Le sang. Les os qui se brisent. Les plaies horribles. Une action qui durerait un instant. Une action qui durerait éternellement …
Emportée dans le tourbillon de ses propres actions, Thétis la Sirène ne réalise même pas ce qu’elle fait. Ces hommes qu’elle frappe, ces vies qu’elle prend, ce sont tous de fidèles marinas au service de Poséidon. Certes ils ne sont que de simples gardes faisant leur ronde, mais …
L’allure féline et l’impulsivité imprévisible de la jeune femme avaient pris tous ces hommes au dépourvu. Ils avaient pour destinées la reconquête des terres émergées, après l’accomplissement du destin de l’Ebranleur du Sol.
Ils ne sont plus que corps inertes et chaires sans vie, désormais.

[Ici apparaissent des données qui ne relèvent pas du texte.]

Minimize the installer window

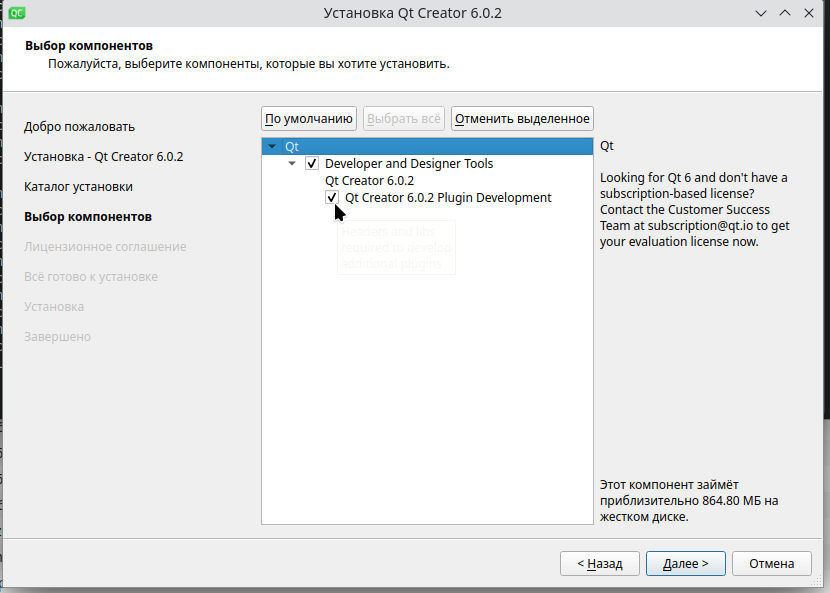(x=762, y=13)
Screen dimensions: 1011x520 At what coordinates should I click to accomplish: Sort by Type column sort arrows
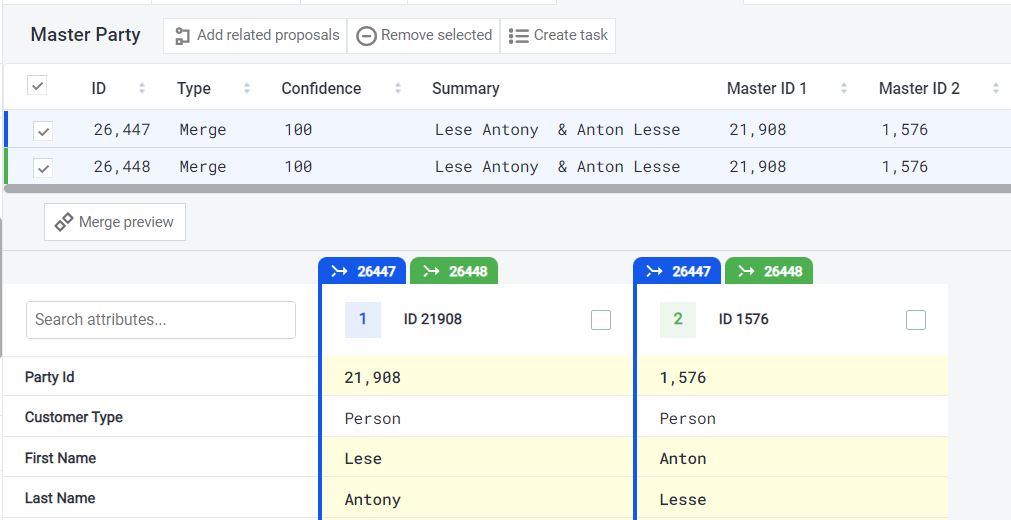click(x=247, y=88)
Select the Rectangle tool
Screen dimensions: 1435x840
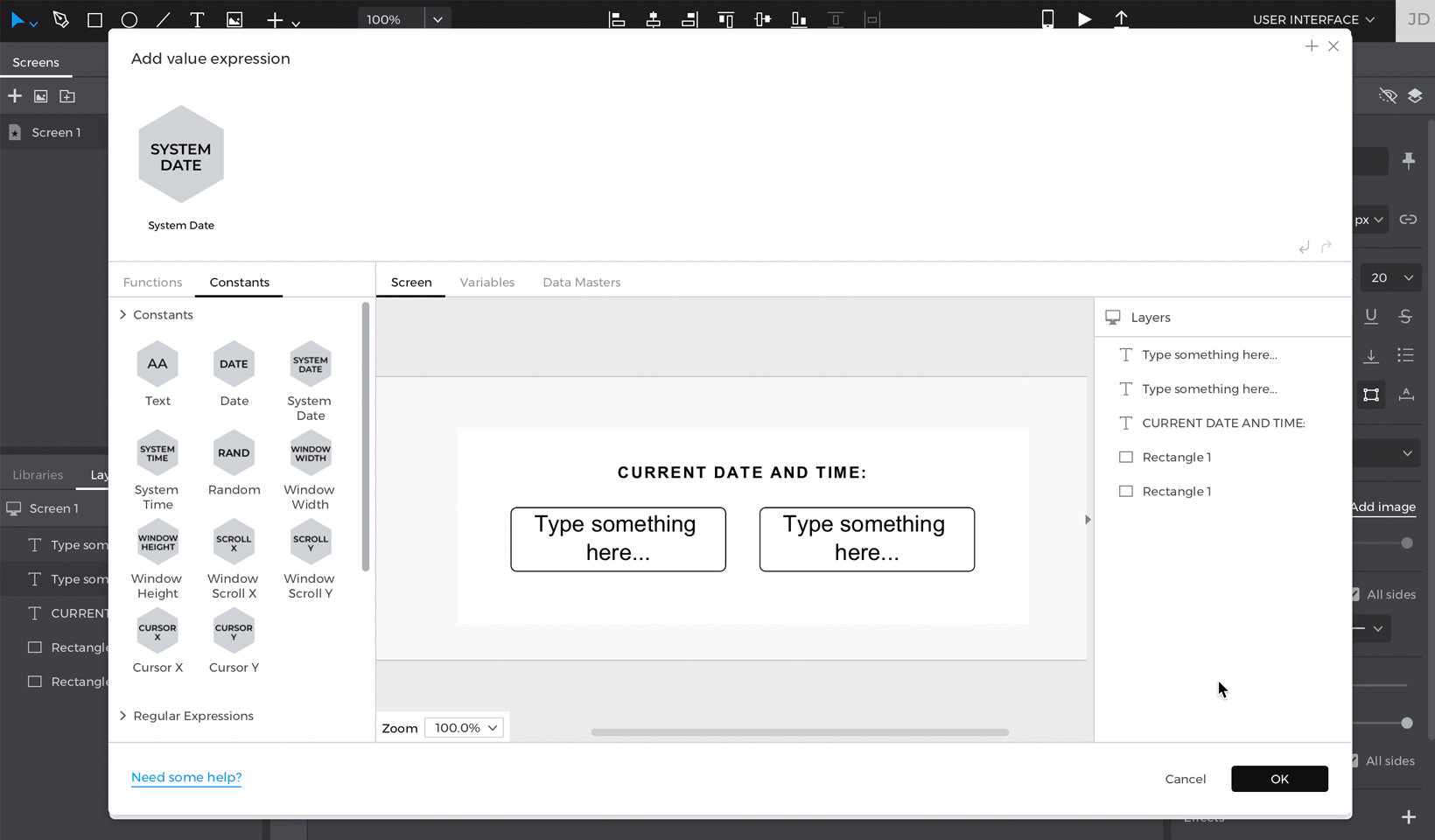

L’un d’eux respire encore …
"Thé … Thétis …"
Un regard vide se pose sur cet être mortellement blessé. Quelque chose qui n’aurait aucune expression …
"Sirène …
Pour … quoi … ?"
Un dernier râle. Une vie qui s’éteint.
Le visage de la femme n’exprime rien.
‘Et seulement alors, tu réaliseras.’
Tels sont les mots ultimes qui viennent douloureusement résonner dans l’esprit de la Sirène Thétis.
Les derniers.
La voix a disparu. Seul reste le silence mortel des lieux, la température douce de l’air …
… et l’odeur atroce de tous ces corps sans vie …
La jeune femme cligne des yeux. Cette étape qui la pousse ainsi à reprendre possession de ses moyens ressemble à un réveil difficile, ceux qui succèdent aux cauchemars terribles. La conscience du corps. La conscience des lieux. La conscience des actes.
Et enfin, la compréhension.
Le hurlement de la jeune femme allait être audible jusqu'aux frontières du mythique Sanctuaire de Poséidon …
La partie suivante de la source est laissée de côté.